*Written instruction*
Copy the family holiday guide from "Research potential destinations" up to and including "all go exploring?", changing "city break" to "countryside retreat".

*Page excerpt*
══════
How to prepare for your very first family holiday

This is a collaborative post

Planning your first family holiday is exciting for everyone. But there’s a lot to think about — and that causes stress, especially for us already frazzled parents. We have been on holiday with the little ones a few times now, so here are some easy steps that you can take to ensure your trip is a success — and most of them can be carried out before you’ve even set off! 

Photo by Annie Spratt on Unsplash

Plan in advance 

Research potential destinations to find out what will suit your family best — will they prefer a chilled out beach holiday, a city break, or an outdoorsy trip where you can all go exploring? 

Once you’ve narrowed your choices down, get children involved if they’re old enough to voice their opinion. They’re more likely to enjoy the holiday and behave themselves if you’ve listened to their input, which is a win-win situation for everyone involved. 

If you’ll be travelling with very young children, be sure to make a list of all the equipment you’ll need to pack. Some accommodation may provide cots and highchairs; check with the owner and you may be able to save on luggage space. 

Don’t travel too far 

The stress of being in transit can make everyone tired and irritable, so the less time you spend travelling, the better. Keep it straightforward — travel from an airport or station which is close by, don’t set off very early or very late, and include transfers in your booking to avoid waiting around for a taxi. 

A sunny destination only a couple of hours away should fit the bill nicely. It’ll be different enough to feel like an escape from the everyday, but won’t be drastically different to what you’re used to. You never know how children will react to being on their first holiday, after all, plus being relatively near to home will give you more peace of mind should you need to come back early.
══════
*Data extract*

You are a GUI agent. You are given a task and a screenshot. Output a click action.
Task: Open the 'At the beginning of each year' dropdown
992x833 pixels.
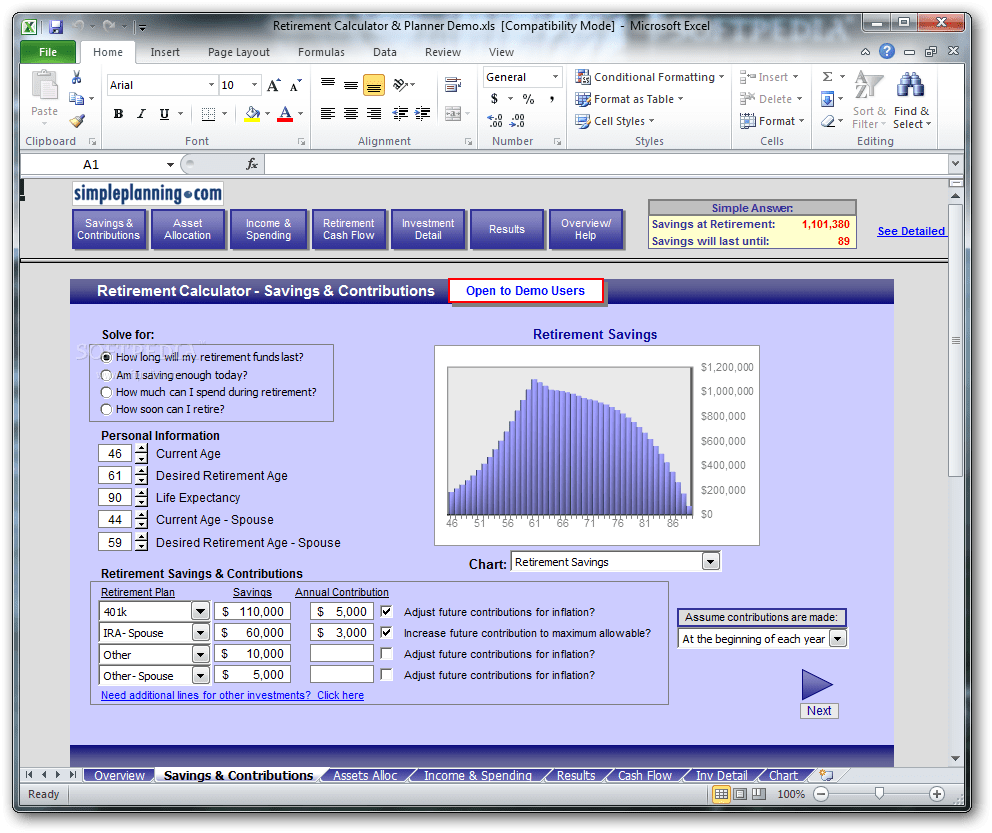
══════
*Solution to this problem*
Research potential destinations to find out what will suit your family best — will they prefer a chilled out beach holiday, a countryside retreat, or an outdoorsy trip where you can all go exploring?